¿Habrá algún empresario que se arriesgue por AHMSA?

Monclova, Coahuila, 26/02/26 (Más).- ¿Habrá algún empresario que en su sano juicio esté dispuesto a invertir mil 600 millones de dólares para reabrir Altos Hornos de México, en medio de su quiebra y ante la imposición de aranceles al acero mexicano desde Estados Unidos? Esa es la interrogante central que plantea el periodista Rogelio Varela al abordar la situación de la acerera, al considerar el complejo panorama financiero y legal que enfrenta la compañía.

En un artículo de opinión publicado este jueves en el periódico de circulación nacional El Sol de México, el autor sostiene que el cierre de AHMSA ha provocado una crisis sin precedentes en Monclova, con la pérdida directa de 20 mil empleos y la desaparición estimada de otros 100 mil puestos indirectos, afectando gravemente a una economía regional dependiente de la minería y el acero.

El columnista señala que, durante la reciente visita de la presidenta Claudia Sheinbaum Pardo a Coahuila, el tema de la siderúrgica volvió al centro del debate público, con demandas de los trabajadores, quienes —afirma— han sido los más perjudicados por la quiebra. Añade que la mandataria llevó al terreno político un principio ya contemplado tanto en la Ley de Concursos Mercantiles como en la Ley Federal del Trabajo: la prioridad en el pago a los extrabajadores en caso de remate de bienes.

Varela opina que, si bien la ley establece que los trabajadores deben ser cubiertos en primer término mediante un pago prorrateado, los montos resultarían considerablemente menores a los que corresponderían conforme a los contratos laborales. Después de cubrir esas obligaciones, explica, correspondería el turno a los acreedores financieros y posteriormente a proveedores locales, quienes, desde su perspectiva, difícilmente recuperarían sus adeudos.

En su análisis, el autor también cuestiona el papel del gobierno anterior al asegurar que se obstaculizaron intentos de rescate desde el sector privado y que existieron presiones institucionales que complicaron la viabilidad de la empresa. Asimismo, menciona que se hizo pública una instrucción dirigida a la jueza Ruth Huerta y al síndico Víctor Aguilera para priorizar el pago a trabajadores sobre otros acreedores.

El articulista subraya que, al declararse la quiebra a finales de 2024, la empresa acumulaba pasivos totales por mil 600 millones de dólares, lo que, a su juicio, convierte en una apuesta de alto riesgo cualquier intento por reflotar la acerera, más aún en un entorno internacional adverso para el acero mexicano.

***

#### INDICACIONES:
Transcriba la nota sobre AHMSA desde "En un artículo" hasta "remate de bienes.", ambos inclusive, sustituyendo "columnista" por "articulista".

***

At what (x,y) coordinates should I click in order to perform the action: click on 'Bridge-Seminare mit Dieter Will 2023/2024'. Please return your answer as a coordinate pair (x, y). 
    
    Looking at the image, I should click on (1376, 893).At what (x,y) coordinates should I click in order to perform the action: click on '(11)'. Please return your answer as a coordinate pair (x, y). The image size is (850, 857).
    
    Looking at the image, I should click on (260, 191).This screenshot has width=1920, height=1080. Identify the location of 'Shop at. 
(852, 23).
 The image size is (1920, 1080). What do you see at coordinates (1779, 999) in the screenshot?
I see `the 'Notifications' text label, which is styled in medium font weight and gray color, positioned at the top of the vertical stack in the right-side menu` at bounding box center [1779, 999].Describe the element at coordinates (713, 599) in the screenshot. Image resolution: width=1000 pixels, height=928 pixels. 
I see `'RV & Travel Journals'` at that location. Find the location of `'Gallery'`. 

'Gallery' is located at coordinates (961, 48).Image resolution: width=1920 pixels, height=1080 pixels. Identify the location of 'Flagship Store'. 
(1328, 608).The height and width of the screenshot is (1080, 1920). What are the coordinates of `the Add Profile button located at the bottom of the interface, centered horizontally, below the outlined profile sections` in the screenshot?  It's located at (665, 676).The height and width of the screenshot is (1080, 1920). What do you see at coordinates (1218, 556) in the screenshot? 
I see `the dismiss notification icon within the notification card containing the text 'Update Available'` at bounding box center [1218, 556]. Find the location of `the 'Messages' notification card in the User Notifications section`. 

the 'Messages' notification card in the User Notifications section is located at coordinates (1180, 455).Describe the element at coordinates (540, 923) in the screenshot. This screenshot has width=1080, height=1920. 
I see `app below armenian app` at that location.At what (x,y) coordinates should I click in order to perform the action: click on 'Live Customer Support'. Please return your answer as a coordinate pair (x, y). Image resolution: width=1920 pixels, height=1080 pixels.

***

#### RESPUESTA:
En un artículo de opinión publicado este jueves en el periódico de circulación nacional El Sol de México, el autor sostiene que el cierre de AHMSA ha provocado una crisis sin precedentes en Monclova, con la pérdida directa de 20 mil empleos y la desaparición estimada de otros 100 mil puestos indirectos, afectando gravemente a una economía regional dependiente de la minería y el acero.

El articulista señala que, durante la reciente visita de la presidenta Claudia Sheinbaum Pardo a Coahuila, el tema de la siderúrgica volvió al centro del debate público, con demandas de los trabajadores, quienes —afirma— han sido los más perjudicados por la quiebra. Añade que la mandataria llevó al terreno político un principio ya contemplado tanto en la Ley de Concursos Mercantiles como en la Ley Federal del Trabajo: la prioridad en el pago a los extrabajadores en caso de remate de bienes.